**TASK INSTRUCTIONS**
Turn the stored lines below into a numbered list, dropping any blank lines.

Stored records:
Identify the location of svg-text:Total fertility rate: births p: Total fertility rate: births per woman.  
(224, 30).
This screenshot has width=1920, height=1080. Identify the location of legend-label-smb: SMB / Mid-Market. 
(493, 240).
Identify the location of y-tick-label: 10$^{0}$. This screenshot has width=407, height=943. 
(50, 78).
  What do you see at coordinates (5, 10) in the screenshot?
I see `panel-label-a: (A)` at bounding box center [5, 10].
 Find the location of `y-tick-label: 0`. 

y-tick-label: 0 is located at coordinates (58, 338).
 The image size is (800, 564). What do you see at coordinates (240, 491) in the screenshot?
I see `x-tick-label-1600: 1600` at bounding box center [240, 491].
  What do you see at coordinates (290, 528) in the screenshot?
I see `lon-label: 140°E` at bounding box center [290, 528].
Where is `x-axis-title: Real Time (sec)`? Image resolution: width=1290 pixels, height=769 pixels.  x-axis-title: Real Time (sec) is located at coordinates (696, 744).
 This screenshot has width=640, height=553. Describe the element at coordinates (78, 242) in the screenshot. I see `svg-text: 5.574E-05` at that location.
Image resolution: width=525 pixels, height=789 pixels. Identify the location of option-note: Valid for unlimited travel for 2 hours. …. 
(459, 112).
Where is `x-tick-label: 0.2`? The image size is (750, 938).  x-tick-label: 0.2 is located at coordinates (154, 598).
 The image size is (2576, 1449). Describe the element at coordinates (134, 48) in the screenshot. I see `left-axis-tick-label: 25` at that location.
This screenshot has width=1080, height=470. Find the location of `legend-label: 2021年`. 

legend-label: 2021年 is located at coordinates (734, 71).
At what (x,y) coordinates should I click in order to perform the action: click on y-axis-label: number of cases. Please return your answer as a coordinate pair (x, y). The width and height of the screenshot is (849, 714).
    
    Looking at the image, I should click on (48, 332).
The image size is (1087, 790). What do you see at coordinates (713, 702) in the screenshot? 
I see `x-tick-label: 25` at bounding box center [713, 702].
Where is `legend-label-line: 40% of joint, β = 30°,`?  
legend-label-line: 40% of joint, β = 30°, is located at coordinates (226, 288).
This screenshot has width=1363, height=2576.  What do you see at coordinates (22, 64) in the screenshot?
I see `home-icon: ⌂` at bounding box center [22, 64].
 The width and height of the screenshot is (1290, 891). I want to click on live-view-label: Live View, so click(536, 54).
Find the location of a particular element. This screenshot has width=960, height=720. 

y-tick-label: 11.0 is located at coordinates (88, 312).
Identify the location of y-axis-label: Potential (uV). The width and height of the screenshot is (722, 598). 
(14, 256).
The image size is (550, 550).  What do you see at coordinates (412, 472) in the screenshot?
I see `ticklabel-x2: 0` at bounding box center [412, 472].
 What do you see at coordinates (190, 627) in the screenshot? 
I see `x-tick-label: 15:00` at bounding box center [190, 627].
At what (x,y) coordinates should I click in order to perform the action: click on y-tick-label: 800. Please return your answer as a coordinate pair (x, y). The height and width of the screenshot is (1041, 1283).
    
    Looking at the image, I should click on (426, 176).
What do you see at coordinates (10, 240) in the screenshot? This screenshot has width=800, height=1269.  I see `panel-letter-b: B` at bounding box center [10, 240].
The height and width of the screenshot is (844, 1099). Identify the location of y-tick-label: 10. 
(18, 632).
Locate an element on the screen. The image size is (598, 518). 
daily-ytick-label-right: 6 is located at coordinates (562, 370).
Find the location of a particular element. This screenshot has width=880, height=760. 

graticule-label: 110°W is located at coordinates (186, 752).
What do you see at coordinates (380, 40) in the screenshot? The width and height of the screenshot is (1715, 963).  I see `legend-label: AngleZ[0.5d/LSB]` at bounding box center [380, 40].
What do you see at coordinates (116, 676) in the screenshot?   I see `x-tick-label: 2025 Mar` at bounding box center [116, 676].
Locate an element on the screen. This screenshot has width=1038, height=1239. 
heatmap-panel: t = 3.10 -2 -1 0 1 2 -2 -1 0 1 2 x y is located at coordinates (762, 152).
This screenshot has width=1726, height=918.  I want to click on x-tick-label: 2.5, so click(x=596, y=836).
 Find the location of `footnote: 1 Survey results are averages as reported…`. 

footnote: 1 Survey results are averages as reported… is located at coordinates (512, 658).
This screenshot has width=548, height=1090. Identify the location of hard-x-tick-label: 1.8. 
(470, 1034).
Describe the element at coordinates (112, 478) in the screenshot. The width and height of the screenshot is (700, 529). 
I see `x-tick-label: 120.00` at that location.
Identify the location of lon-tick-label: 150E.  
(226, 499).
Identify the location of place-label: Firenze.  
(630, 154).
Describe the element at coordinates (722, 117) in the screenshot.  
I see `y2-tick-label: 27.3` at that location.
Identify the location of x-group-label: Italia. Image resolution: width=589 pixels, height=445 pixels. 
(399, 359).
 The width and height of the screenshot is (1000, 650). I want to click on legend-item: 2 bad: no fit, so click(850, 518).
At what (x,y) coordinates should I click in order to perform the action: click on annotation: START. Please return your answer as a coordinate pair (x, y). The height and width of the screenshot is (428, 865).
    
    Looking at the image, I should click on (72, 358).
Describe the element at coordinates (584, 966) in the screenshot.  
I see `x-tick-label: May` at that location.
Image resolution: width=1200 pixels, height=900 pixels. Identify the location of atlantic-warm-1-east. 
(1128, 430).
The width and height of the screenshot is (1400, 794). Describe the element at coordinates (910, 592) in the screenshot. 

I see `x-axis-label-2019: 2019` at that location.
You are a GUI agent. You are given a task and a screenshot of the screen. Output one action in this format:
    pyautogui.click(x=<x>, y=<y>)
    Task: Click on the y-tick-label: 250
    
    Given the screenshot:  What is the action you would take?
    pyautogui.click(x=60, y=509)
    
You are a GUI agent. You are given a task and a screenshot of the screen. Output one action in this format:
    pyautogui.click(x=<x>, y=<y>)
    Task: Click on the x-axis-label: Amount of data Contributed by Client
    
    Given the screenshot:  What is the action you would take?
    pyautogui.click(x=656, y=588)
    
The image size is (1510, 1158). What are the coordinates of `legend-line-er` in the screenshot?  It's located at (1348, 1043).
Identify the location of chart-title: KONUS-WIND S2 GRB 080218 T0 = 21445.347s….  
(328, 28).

**TASK OUTPUT**
1. Identify the location of svg-text:Total fertility rate: births p: Total fertility rate: births per woman.  
2. (224, 30).
3. This screenshot has width=1920, height=1080. Identify the location of legend-label-smb: SMB / Mid-Market. 
4. (493, 240).
5. Identify the location of y-tick-label: 10$^{0}$. This screenshot has width=407, height=943. 
6. (50, 78).
7.   What do you see at coordinates (5, 10) in the screenshot?
8. I see `panel-label-a: (A)` at bounding box center [5, 10].
9.  Find the location of `y-tick-label: 0`. 
10. y-tick-label: 0 is located at coordinates (58, 338).
11.  The image size is (800, 564). What do you see at coordinates (240, 491) in the screenshot?
12. I see `x-tick-label-1600: 1600` at bounding box center [240, 491].
13.   What do you see at coordinates (290, 528) in the screenshot?
14. I see `lon-label: 140°E` at bounding box center [290, 528].
15. Where is `x-axis-title: Real Time (sec)`? Image resolution: width=1290 pixels, height=769 pixels.  x-axis-title: Real Time (sec) is located at coordinates (696, 744).
16.  This screenshot has width=640, height=553. Describe the element at coordinates (78, 242) in the screenshot. I see `svg-text: 5.574E-05` at that location.
17. Image resolution: width=525 pixels, height=789 pixels. Identify the location of option-note: Valid for unlimited travel for 2 hours. …. 
18. (459, 112).
19. Where is `x-tick-label: 0.2`? The image size is (750, 938).  x-tick-label: 0.2 is located at coordinates (154, 598).
20.  The image size is (2576, 1449). Describe the element at coordinates (134, 48) in the screenshot. I see `left-axis-tick-label: 25` at that location.
21. This screenshot has width=1080, height=470. Find the location of `legend-label: 2021年`. 
22. legend-label: 2021年 is located at coordinates (734, 71).
23. At what (x,y) coordinates should I click in order to perform the action: click on y-axis-label: number of cases. Please return your answer as a coordinate pair (x, y). The width and height of the screenshot is (849, 714).
24.     Looking at the image, I should click on (48, 332).
25. The image size is (1087, 790). What do you see at coordinates (713, 702) in the screenshot? 
26. I see `x-tick-label: 25` at bounding box center [713, 702].
27. Where is `legend-label-line: 40% of joint, β = 30°,`?  
28. legend-label-line: 40% of joint, β = 30°, is located at coordinates (226, 288).
29. This screenshot has width=1363, height=2576.  What do you see at coordinates (22, 64) in the screenshot?
30. I see `home-icon: ⌂` at bounding box center [22, 64].
31.  The width and height of the screenshot is (1290, 891). I want to click on live-view-label: Live View, so click(536, 54).
32. Find the location of a particular element. This screenshot has width=960, height=720. 
33. y-tick-label: 11.0 is located at coordinates (88, 312).
34. Identify the location of y-axis-label: Potential (uV). The width and height of the screenshot is (722, 598). 
35. (14, 256).
36. The image size is (550, 550).  What do you see at coordinates (412, 472) in the screenshot?
37. I see `ticklabel-x2: 0` at bounding box center [412, 472].
38.  What do you see at coordinates (190, 627) in the screenshot? 
39. I see `x-tick-label: 15:00` at bounding box center [190, 627].
40. At what (x,y) coordinates should I click in order to perform the action: click on y-tick-label: 800. Please return your answer as a coordinate pair (x, y). The height and width of the screenshot is (1041, 1283).
41.     Looking at the image, I should click on (426, 176).
42. What do you see at coordinates (10, 240) in the screenshot? This screenshot has width=800, height=1269.  I see `panel-letter-b: B` at bounding box center [10, 240].
43. The height and width of the screenshot is (844, 1099). Identify the location of y-tick-label: 10. 
44. (18, 632).
45. Locate an element on the screen. The image size is (598, 518). 
46. daily-ytick-label-right: 6 is located at coordinates (562, 370).
47. Find the location of a particular element. This screenshot has width=880, height=760. 
48. graticule-label: 110°W is located at coordinates (186, 752).
49. What do you see at coordinates (380, 40) in the screenshot? The width and height of the screenshot is (1715, 963).  I see `legend-label: AngleZ[0.5d/LSB]` at bounding box center [380, 40].
50. What do you see at coordinates (116, 676) in the screenshot?   I see `x-tick-label: 2025 Mar` at bounding box center [116, 676].
51. Locate an element on the screen. This screenshot has width=1038, height=1239. 
52. heatmap-panel: t = 3.10 -2 -1 0 1 2 -2 -1 0 1 2 x y is located at coordinates (762, 152).
53. This screenshot has width=1726, height=918.  I want to click on x-tick-label: 2.5, so click(x=596, y=836).
54.  Find the location of `footnote: 1 Survey results are averages as reported…`. 
55. footnote: 1 Survey results are averages as reported… is located at coordinates (512, 658).
56. This screenshot has width=548, height=1090. Identify the location of hard-x-tick-label: 1.8. 
57. (470, 1034).
58. Describe the element at coordinates (112, 478) in the screenshot. The width and height of the screenshot is (700, 529). 
59. I see `x-tick-label: 120.00` at that location.
60. Identify the location of lon-tick-label: 150E.  
61. (226, 499).
62. Identify the location of place-label: Firenze.  
63. (630, 154).
64. Describe the element at coordinates (722, 117) in the screenshot.  
65. I see `y2-tick-label: 27.3` at that location.
66. Identify the location of x-group-label: Italia. Image resolution: width=589 pixels, height=445 pixels. 
67. (399, 359).
68.  The width and height of the screenshot is (1000, 650). I want to click on legend-item: 2 bad: no fit, so click(850, 518).
69. At what (x,y) coordinates should I click in order to perform the action: click on annotation: START. Please return your answer as a coordinate pair (x, y). The height and width of the screenshot is (428, 865).
70.     Looking at the image, I should click on (72, 358).
71. Describe the element at coordinates (584, 966) in the screenshot.  
72. I see `x-tick-label: May` at that location.
73. Image resolution: width=1200 pixels, height=900 pixels. Identify the location of atlantic-warm-1-east. 
74. (1128, 430).
75. The width and height of the screenshot is (1400, 794). Describe the element at coordinates (910, 592) in the screenshot. 
76. I see `x-axis-label-2019: 2019` at that location.
77. You are a GUI agent. You are given a task and a screenshot of the screen. Output one action in this format:
78.     pyautogui.click(x=<x>, y=<y>)
79.     Task: Click on the y-tick-label: 250
80.     Given the screenshot:  What is the action you would take?
81.     pyautogui.click(x=60, y=509)
82. You are a GUI agent. You are given a task and a screenshot of the screen. Output one action in this format:
83.     pyautogui.click(x=<x>, y=<y>)
84.     Task: Click on the x-axis-label: Amount of data Contributed by Client
85.     Given the screenshot:  What is the action you would take?
86.     pyautogui.click(x=656, y=588)
87. The image size is (1510, 1158). What are the coordinates of `legend-line-er` in the screenshot?  It's located at (1348, 1043).
88. Identify the location of chart-title: KONUS-WIND S2 GRB 080218 T0 = 21445.347s….  
89. (328, 28).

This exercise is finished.